On July 20, 2001, a Florida state trial court judge relied on the doctrine of inevitable disclosure to enjoin a former employee from aiding or assisting a competitor against his former employer. At stake in the case was whether a long-time engineering employee could, days after leaving the employment of FMC Corporation, establish a relationship with a rival competitor, which manufactured a clone of FMC's juice extractor machine (the extractor). During his 10 years of employment, the employee had been involved in the engineering and design of components for the extractor, research and development relating to the extractor, and knew specific customer information including pricing and strategy information.

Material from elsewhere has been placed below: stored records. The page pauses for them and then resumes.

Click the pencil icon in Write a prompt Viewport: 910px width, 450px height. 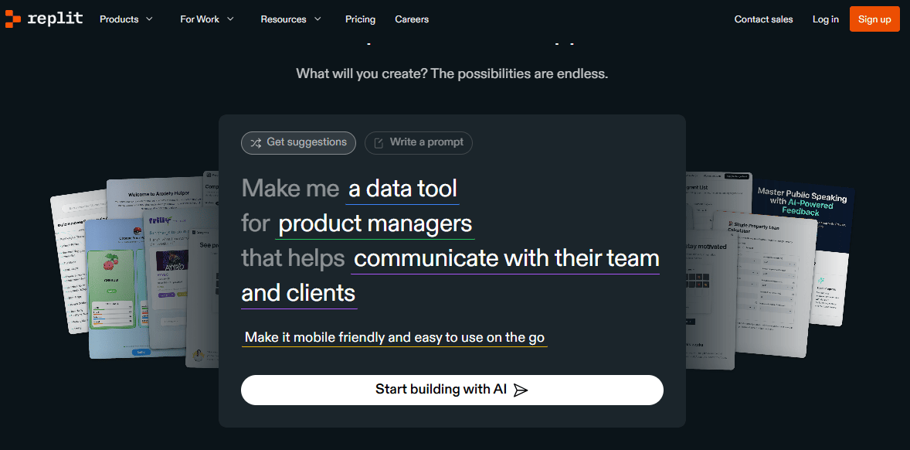[379, 143]
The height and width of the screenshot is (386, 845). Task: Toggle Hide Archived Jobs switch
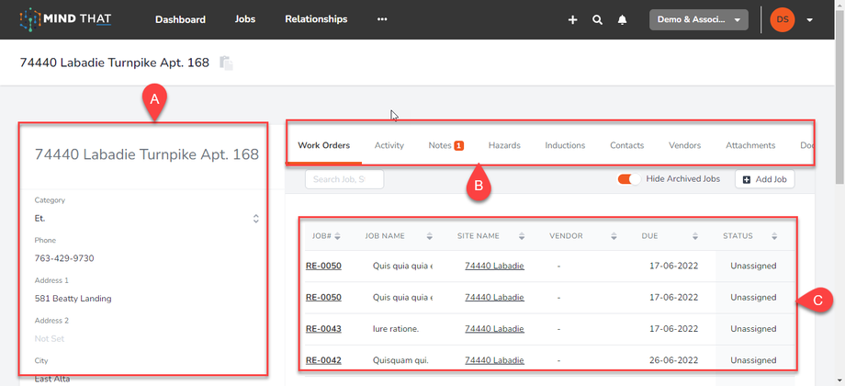(x=629, y=179)
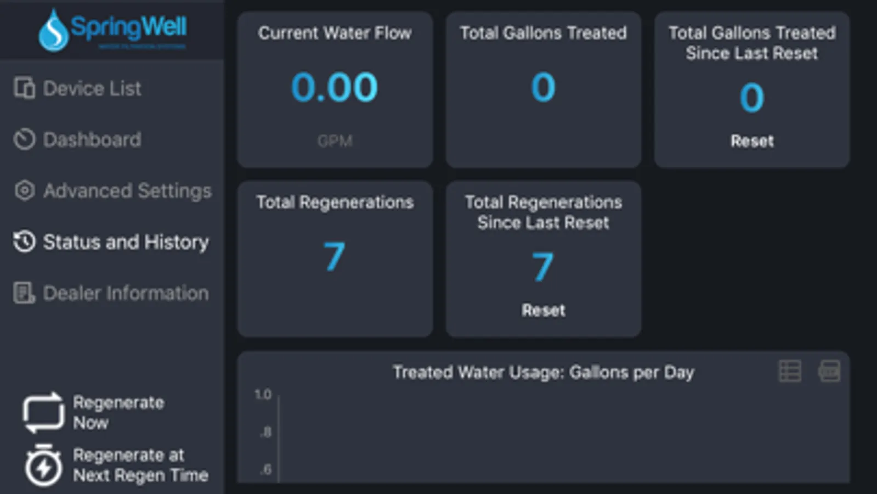Viewport: 877px width, 494px height.
Task: Click the Regenerate Now cycle icon
Action: click(x=43, y=412)
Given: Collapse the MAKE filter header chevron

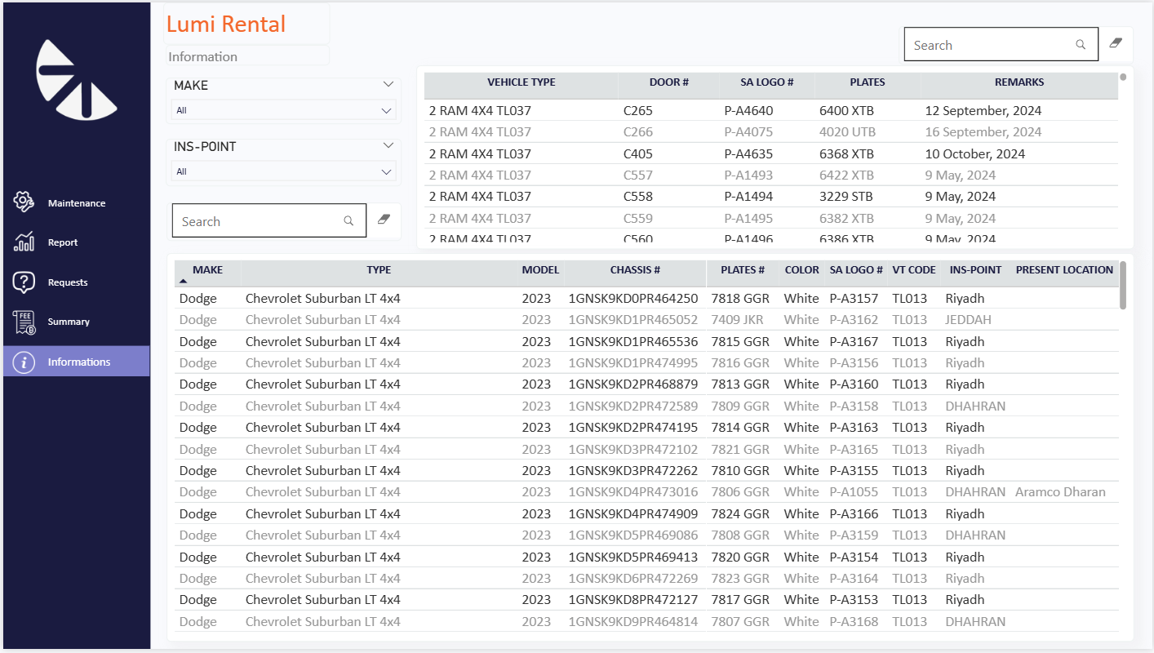Looking at the screenshot, I should pyautogui.click(x=388, y=84).
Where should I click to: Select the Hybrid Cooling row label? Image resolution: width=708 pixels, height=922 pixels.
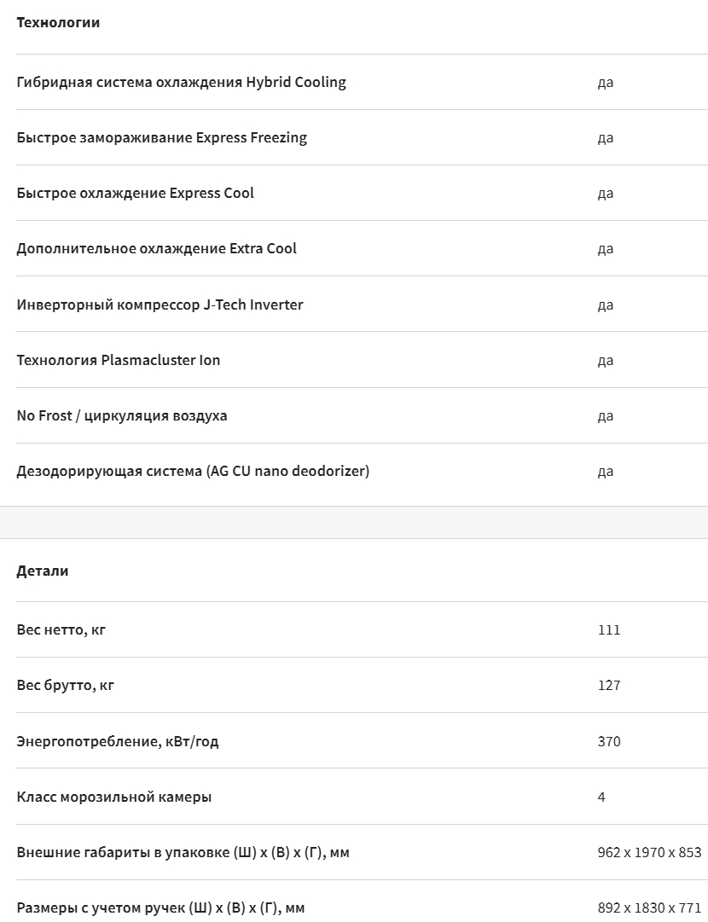coord(181,82)
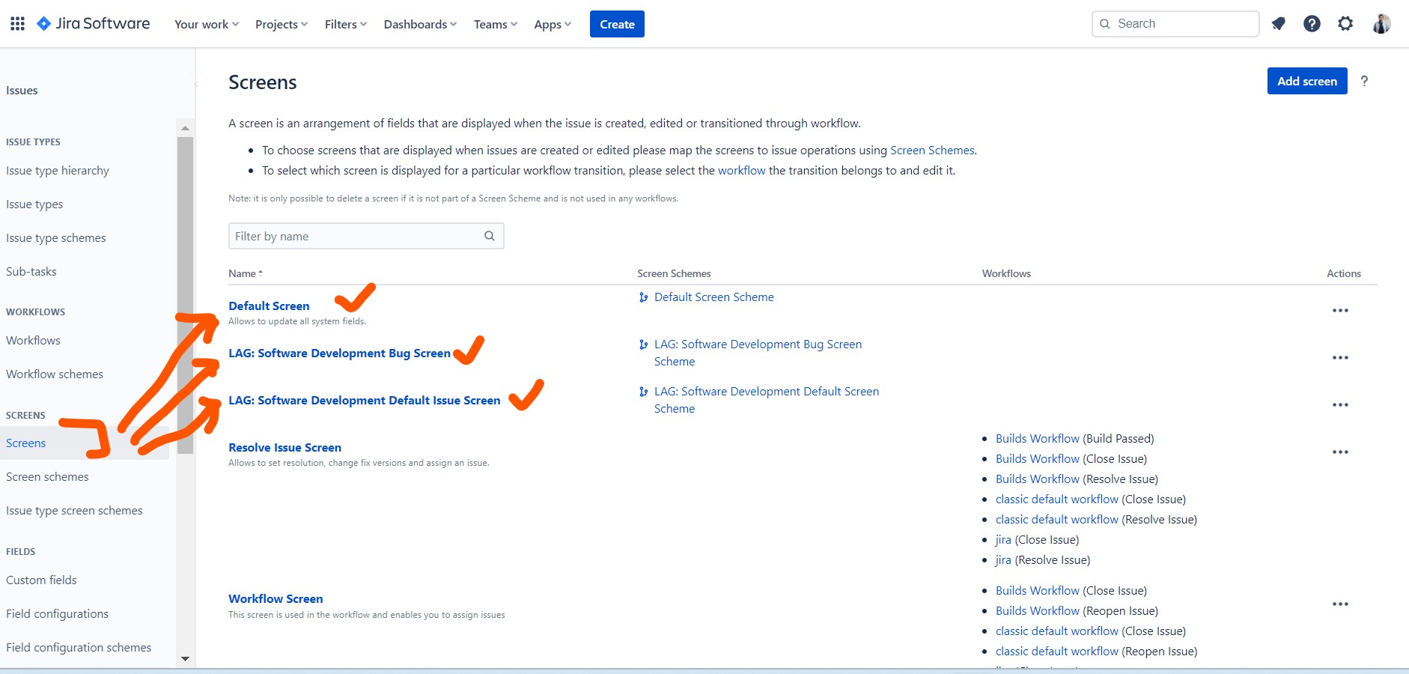
Task: Click the sidebar scroll down arrow
Action: point(185,659)
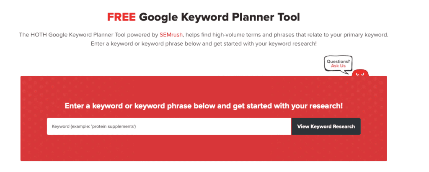The image size is (429, 172).
Task: Click "The HOTH Google Keyword Planner Tool" text
Action: point(71,35)
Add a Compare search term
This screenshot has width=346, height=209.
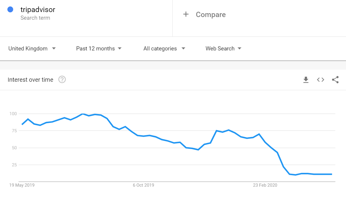[211, 15]
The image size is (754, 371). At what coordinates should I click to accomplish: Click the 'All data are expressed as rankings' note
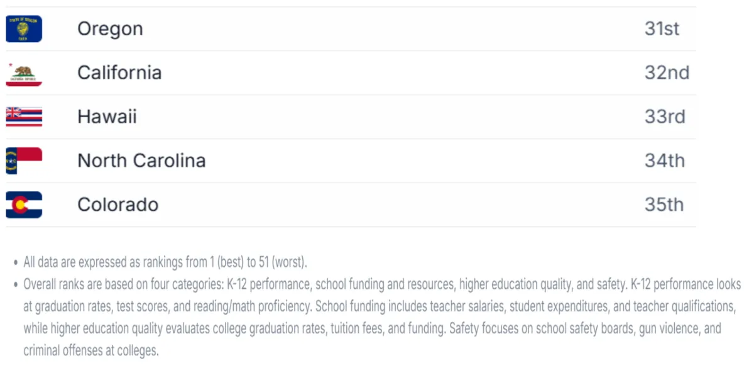click(165, 262)
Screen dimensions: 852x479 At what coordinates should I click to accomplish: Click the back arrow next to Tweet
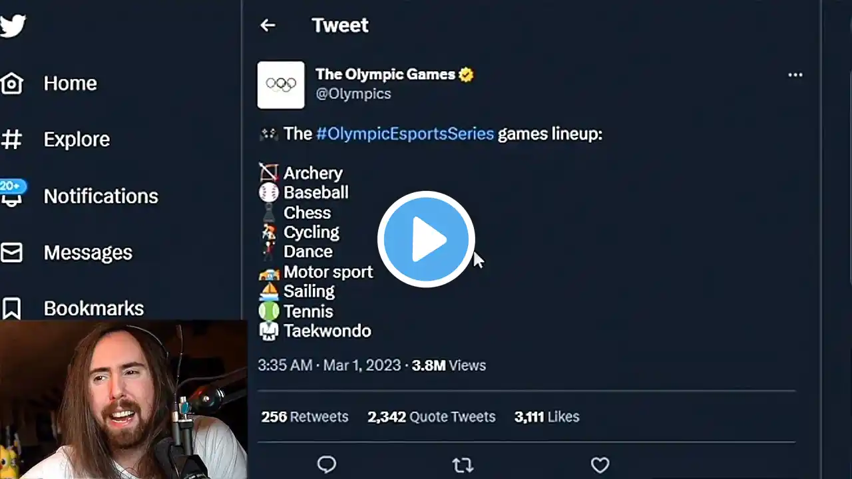coord(268,25)
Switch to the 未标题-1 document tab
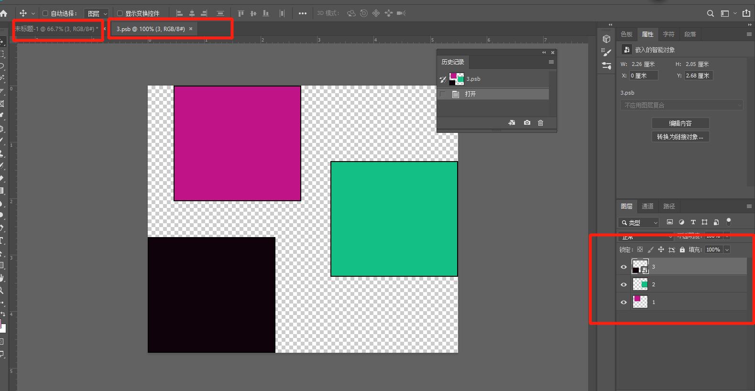This screenshot has height=391, width=755. tap(56, 29)
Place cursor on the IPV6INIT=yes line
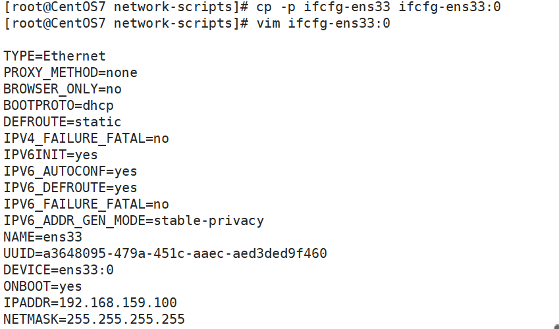559x329 pixels. [x=51, y=155]
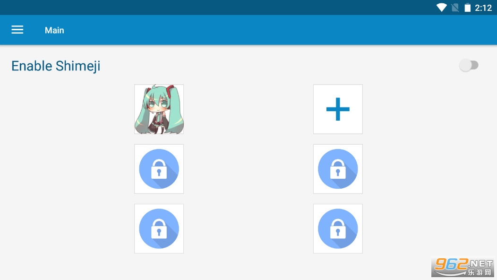Image resolution: width=497 pixels, height=280 pixels.
Task: Open the hamburger navigation menu
Action: [x=17, y=30]
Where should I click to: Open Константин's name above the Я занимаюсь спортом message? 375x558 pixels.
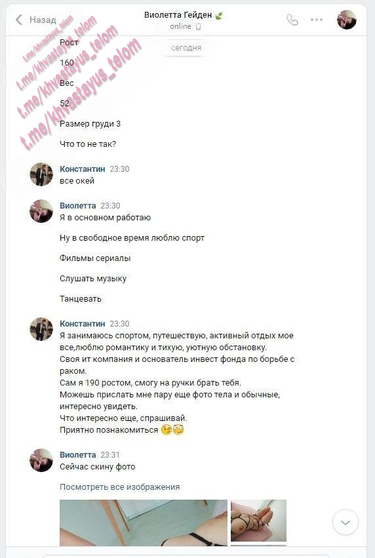[82, 324]
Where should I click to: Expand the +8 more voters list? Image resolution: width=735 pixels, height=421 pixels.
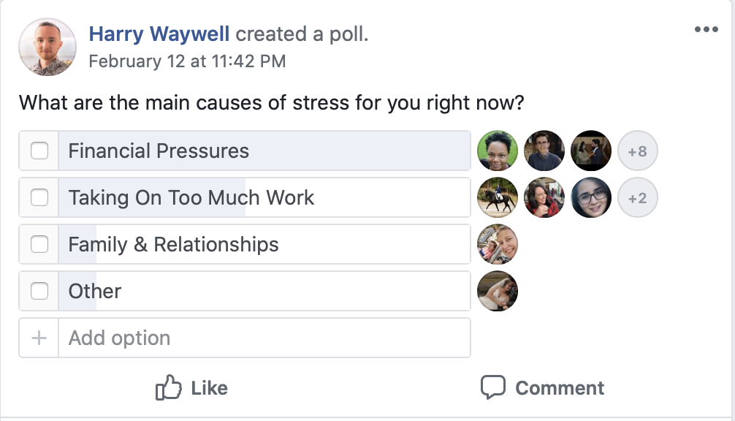tap(638, 151)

Florida is one of 40 states, including the District of Columbia, that have adopted the Uniform Trade Secrets Act. The statute provides that "actual or threatened misappropriation may be enjoined." Fla. Stat. §688.003(1) (emphasis supplied). The language of the statute itself does not clearly define what constitutes "threatened misappropriation," and Florida courts have not precisely defined the term. Courts in approximately 10 other states have adopted the doctrine of "inevitable disclosure." Under this doctrine, courts have found a threatened misappropriation when an employee takes a position with a new employer that will necessarily require the employee to use his or her former employer's trade secrets. Florida courts have commented that it is not necessary for an employer to "let the cat out of the bag" before an injunction can be issued.1

In Fountain, the plaintiff/employer was engaged in the sale of polyurethane products throughout the United States. The defendant/former employee had worked as the chief production supervisor for the plaintiff and had signed as a condition of his employment both a nondisclosure and a noncompete agreement. The defendant left the plaintiff and began working for a competitor. The trial court, under both the nondisclosure and noncompete agreements temporarily enjoined the defendant from disclosing trade secrets and working for the competitor. The Third District Court of Appeal, upholding the decision, stated "[i]n short, we think that his knowledge of trade secrets would be "so intertwined" with his employment as to render ineffective an injunction directed only toward a prevention of disclosure."2

In the FMC case, Judge Maloney relied on Fountain along with Pepsico v. Redman...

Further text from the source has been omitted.